Comment 11 for bug 717345

Revision history for this message
William Grant (wgrant) wrote :

Digging more into the original production incident, I have further insight and also compelling evidence that all 47 forking service processes killed well after the incident were hung the same way as tellurium's.

At 11:01, right before the file handle exhaustion began, 117 forking services were running. Assuming that bzr-sftp needs 3 handles to talk to each child plus 1 for the SSH connection, that should only be around 500 handles. Well below the limit.

At 11:23 there were 140 forking services. 64 children remained from before file handle exhaustion, the oldest from a minute after codehosting was started post-rollout. 48 children were uninitialized -- they all had the original ps, having not yet had the branch path appended.
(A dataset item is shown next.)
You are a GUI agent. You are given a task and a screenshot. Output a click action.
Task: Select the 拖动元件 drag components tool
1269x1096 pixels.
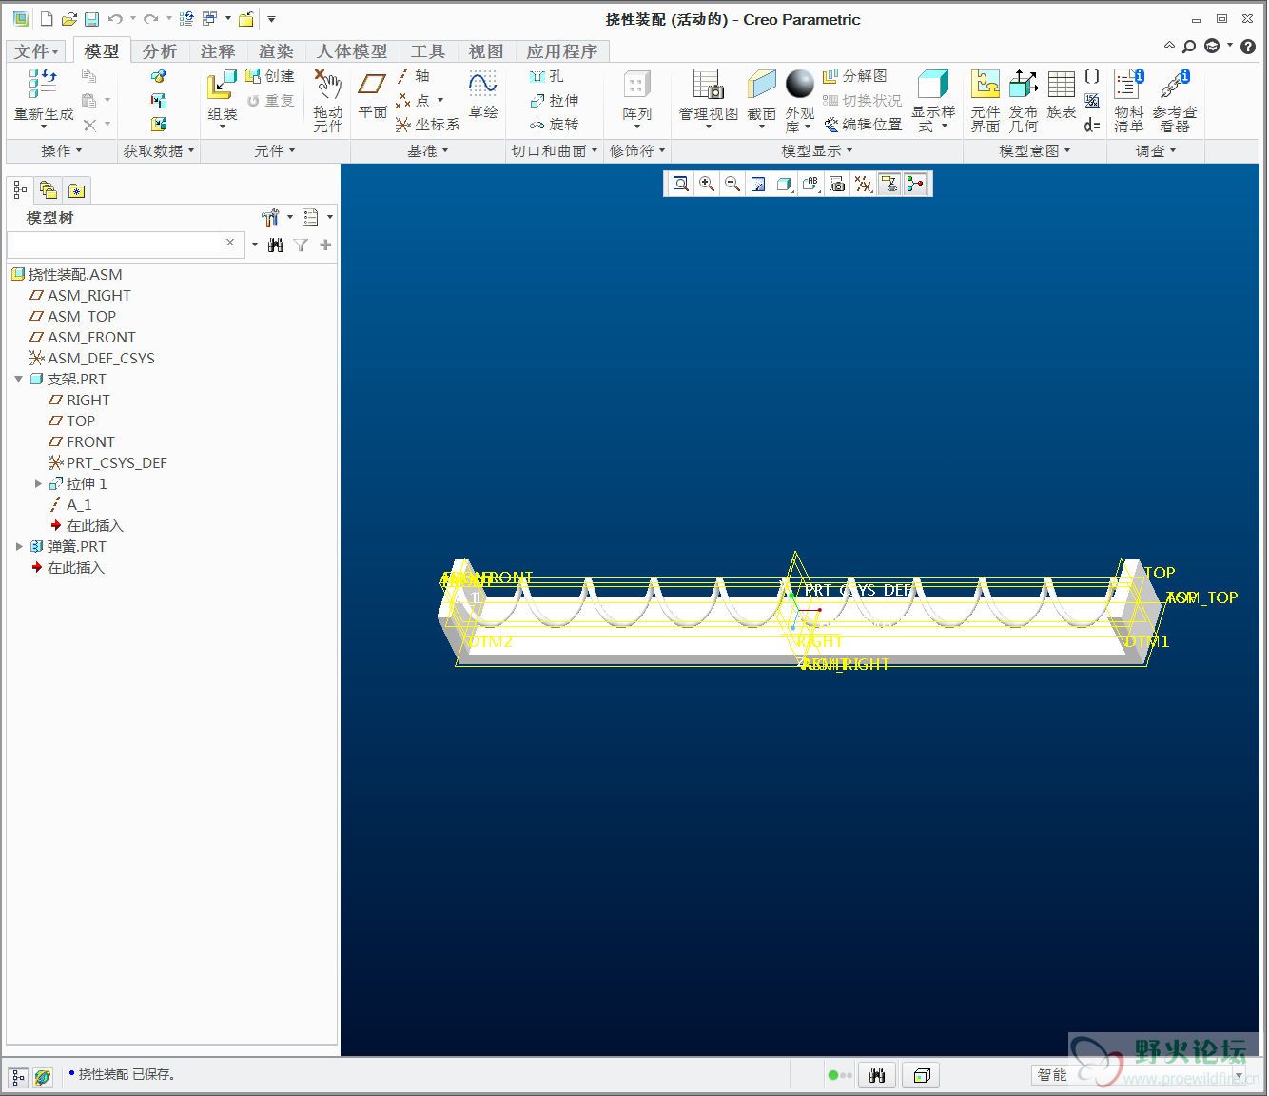point(328,88)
The master forking service was stopped a few seconds after those counts were taken, at which point it began a 300s timeout waiting for all its children to die. At 11:24 136 remained, but by 11:25 the master had been kill -9'd and this was down to 47. Those same 47 remained for days until a LOSA killed them all, and all were uninitialised, so it looks like every initialised processes died in a timely manner.

Even though some were more than an hour old, the 117 children alive at the time of the major incident should not have been enough to do any damage. The forked children doesn't seem to be *too* badly behaved, as we often have multi-hour processes with the old service too.